When we drove our car through the Dingle Peninsula in the County of Kerry past the famine houses and stopped to explore the places where so many starving peasants once lived during the potato blight of the 1800s, I refused to let myself be swallowed up by the landscape.  It is a forbidding landscape, bare green hills pockmarked with rocks, bashed by salty gusts from the sea.  Everywhere I looked I saw only green, the white of the waves and the grey blue of the sea.  I could not bear to live in such a place I thought to myself, for even at the height of summer it was cold, a cruel cold that ate through my clothes, thin as they were because I had dressed for summer, even though so many people had advised me, ‘when you go to Ireland, you need warm clothes’. 
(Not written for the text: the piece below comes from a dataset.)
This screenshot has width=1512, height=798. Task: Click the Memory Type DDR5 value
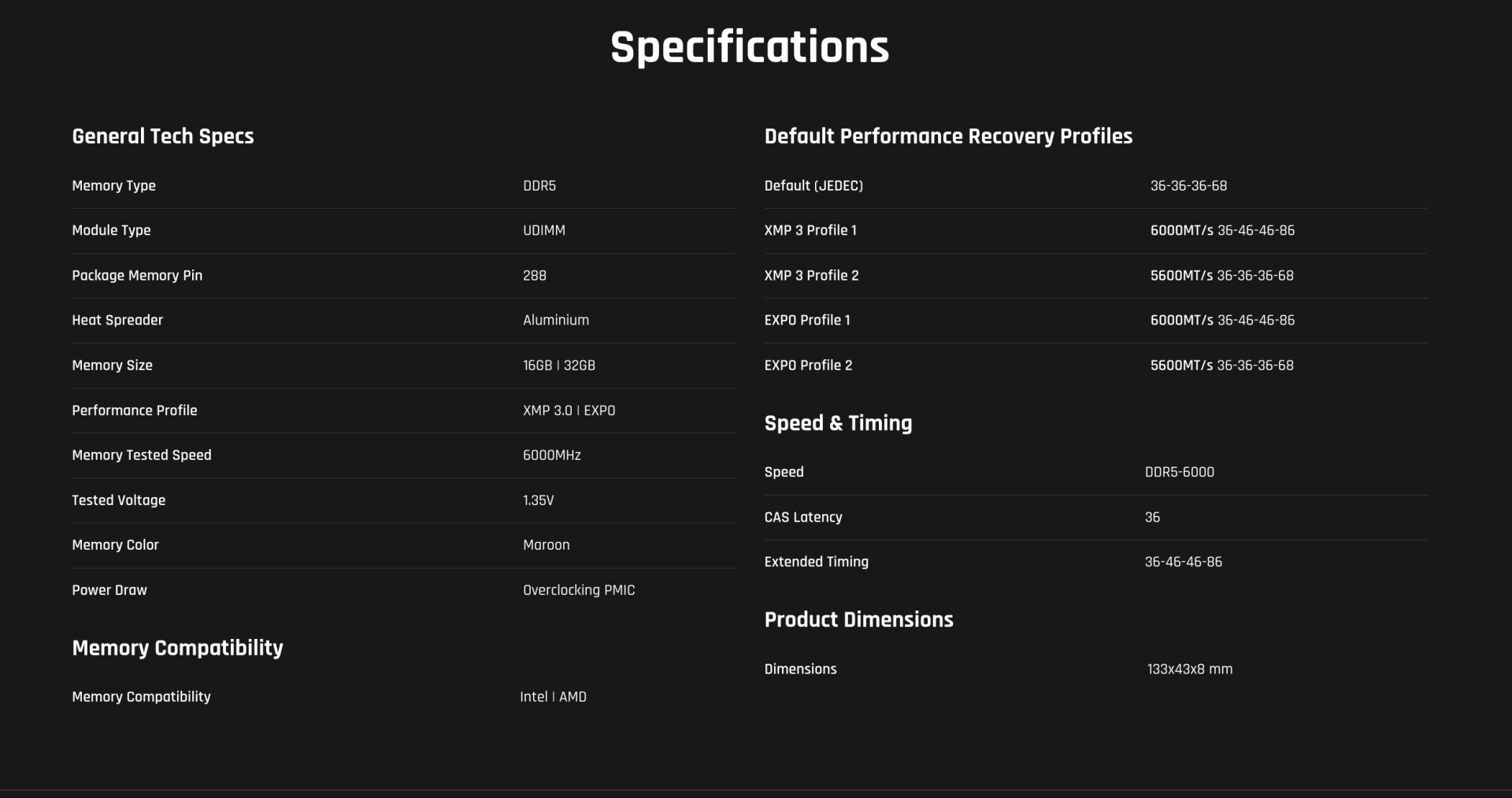coord(539,186)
Inside the car the English voice on the GPS directed us through the winding narrow roads on the peninsula.  We passed one parked tourist bus after another and were relieved to notice that we travelled in roughly the same direction.  Imagine having to share the narrow roads with such bulky vehicles.  Clearly people do so regularly.  Such an unforgiving landscape and yet in terms of landscape it was the highlight of my trip, perhaps because I could attach it to a story with resonances of a cruel past.
We visited James Joyce’s Tower in a place called Sandy Cove and I tried to sense the ambiance of Ulysses.  We ate a sandwich in a nearby cafe, and I could not feel the spirit of the author, too many layers of life have been superimposed onto his territory. 
We cannot judge the past by present standards I keep telling myself and yet the impulse is there as ever. 
I heard our new prime minister, Julia Gillard, announce on the radio yesterday the date for the next election and with it she offered a short speech that I felt went on too long promoting her party, the Labour part ahead of the rest, primarily the other major party in Australia the Liberal party. 

I’ll keep this simple; suffice to say she emphasized the need to keep Australia moving, an expression that is fast becoming a joke.  The image of an actual physical land mass move comes to mind. Push the country further towards Indonesia or towards the Antarctic, towards new Zealand perhaps, north south east or west.  To make this move, which she clearly intends metaphorically we need determination, resolve, optimism, I cannot remember her exact words, but it struck me that she left out the word ‘doubt’.  There is no room for doubt in a politician’s rhetoric.

I prefer a bit of doubt myself.  In fact I prefer a fair whack of doubt in most things – doubt, uncertainty and yet we must speak with confidence and certainty.  And even when we write our maybe, perhaps, our equivocations on the page, people still tend to read our statements as those of fact.
Forgive me. I’m off onto the track of abstractions and I hate this way of talking, of writing.  Give me an image any day.